• **What you have to do**
Please report how many lines in the records below contain the word "header", giving only that number.

• **Source material**
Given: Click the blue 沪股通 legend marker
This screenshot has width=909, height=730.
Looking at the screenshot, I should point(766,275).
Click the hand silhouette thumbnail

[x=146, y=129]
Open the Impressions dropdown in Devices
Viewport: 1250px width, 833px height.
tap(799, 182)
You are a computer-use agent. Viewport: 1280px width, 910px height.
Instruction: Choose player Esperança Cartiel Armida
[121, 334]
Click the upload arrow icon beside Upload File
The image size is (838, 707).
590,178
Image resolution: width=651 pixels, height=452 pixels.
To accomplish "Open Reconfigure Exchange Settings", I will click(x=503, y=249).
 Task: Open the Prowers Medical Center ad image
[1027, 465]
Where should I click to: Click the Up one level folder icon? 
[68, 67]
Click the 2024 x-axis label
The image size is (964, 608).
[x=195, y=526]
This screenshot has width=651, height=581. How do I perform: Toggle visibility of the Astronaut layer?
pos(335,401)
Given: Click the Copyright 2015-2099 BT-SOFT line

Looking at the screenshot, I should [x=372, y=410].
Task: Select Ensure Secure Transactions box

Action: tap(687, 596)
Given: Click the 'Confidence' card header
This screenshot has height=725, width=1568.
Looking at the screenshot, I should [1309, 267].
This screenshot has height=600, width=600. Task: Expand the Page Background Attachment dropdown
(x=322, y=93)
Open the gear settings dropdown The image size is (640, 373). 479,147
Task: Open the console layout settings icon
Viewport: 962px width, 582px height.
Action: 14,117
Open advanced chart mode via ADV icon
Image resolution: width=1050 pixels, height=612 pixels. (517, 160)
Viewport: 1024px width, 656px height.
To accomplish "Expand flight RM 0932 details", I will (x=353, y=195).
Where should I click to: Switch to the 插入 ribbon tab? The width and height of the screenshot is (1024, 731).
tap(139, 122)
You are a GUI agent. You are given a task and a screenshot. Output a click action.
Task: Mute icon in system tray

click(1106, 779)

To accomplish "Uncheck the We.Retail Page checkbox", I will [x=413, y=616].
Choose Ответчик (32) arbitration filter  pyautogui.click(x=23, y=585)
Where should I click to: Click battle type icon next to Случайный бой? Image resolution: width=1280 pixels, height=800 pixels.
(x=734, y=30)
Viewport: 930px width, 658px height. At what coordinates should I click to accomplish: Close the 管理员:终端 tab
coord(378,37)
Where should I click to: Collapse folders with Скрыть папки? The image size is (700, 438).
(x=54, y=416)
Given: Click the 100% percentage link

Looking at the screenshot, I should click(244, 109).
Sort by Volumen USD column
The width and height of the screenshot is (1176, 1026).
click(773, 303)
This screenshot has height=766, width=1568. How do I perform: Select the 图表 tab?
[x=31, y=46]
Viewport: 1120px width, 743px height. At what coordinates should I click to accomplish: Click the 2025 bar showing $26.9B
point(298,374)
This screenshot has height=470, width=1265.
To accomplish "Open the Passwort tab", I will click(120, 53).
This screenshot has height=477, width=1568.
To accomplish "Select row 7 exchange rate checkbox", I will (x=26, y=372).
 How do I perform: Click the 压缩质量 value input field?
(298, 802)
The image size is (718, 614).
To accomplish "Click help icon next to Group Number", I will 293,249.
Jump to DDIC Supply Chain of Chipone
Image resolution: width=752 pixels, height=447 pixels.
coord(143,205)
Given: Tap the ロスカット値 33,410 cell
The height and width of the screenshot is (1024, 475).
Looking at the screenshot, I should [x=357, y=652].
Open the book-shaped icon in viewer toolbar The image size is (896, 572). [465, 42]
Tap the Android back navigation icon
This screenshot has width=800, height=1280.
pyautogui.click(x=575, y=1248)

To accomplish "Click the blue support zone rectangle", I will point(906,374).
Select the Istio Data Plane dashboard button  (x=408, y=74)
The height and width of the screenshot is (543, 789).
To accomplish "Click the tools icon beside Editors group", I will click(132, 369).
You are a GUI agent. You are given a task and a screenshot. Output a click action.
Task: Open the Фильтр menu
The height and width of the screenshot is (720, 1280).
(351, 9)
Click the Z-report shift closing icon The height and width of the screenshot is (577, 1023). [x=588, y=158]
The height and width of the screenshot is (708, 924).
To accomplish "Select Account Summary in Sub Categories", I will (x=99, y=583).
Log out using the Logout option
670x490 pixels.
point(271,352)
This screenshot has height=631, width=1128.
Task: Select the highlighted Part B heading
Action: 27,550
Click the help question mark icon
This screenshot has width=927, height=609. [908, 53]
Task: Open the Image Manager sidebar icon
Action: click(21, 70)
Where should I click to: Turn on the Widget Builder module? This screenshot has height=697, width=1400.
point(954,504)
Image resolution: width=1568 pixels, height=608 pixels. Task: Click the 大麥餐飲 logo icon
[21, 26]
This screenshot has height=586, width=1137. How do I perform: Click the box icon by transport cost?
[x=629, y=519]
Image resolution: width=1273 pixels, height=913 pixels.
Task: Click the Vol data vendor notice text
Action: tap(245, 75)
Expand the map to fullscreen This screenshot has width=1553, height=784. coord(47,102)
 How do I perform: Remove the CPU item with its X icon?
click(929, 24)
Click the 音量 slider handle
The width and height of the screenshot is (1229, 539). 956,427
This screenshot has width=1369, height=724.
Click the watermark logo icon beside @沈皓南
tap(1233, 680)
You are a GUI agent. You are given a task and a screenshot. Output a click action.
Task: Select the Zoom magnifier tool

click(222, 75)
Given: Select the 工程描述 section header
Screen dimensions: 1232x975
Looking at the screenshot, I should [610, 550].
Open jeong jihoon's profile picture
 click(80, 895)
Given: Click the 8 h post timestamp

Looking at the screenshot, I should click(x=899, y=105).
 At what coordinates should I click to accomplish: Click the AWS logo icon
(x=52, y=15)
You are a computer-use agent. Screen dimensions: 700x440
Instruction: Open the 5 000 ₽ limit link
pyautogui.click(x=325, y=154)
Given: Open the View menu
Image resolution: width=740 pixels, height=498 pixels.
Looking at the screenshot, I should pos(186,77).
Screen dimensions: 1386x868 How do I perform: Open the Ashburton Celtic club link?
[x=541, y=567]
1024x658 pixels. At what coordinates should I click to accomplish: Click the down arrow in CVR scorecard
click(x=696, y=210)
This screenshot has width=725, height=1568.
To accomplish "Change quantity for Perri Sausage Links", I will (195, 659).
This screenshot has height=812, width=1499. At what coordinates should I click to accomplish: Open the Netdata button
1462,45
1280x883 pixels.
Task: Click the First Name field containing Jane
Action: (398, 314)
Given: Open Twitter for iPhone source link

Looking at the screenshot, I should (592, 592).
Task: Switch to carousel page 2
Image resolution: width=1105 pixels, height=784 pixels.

• **Output of the task**
2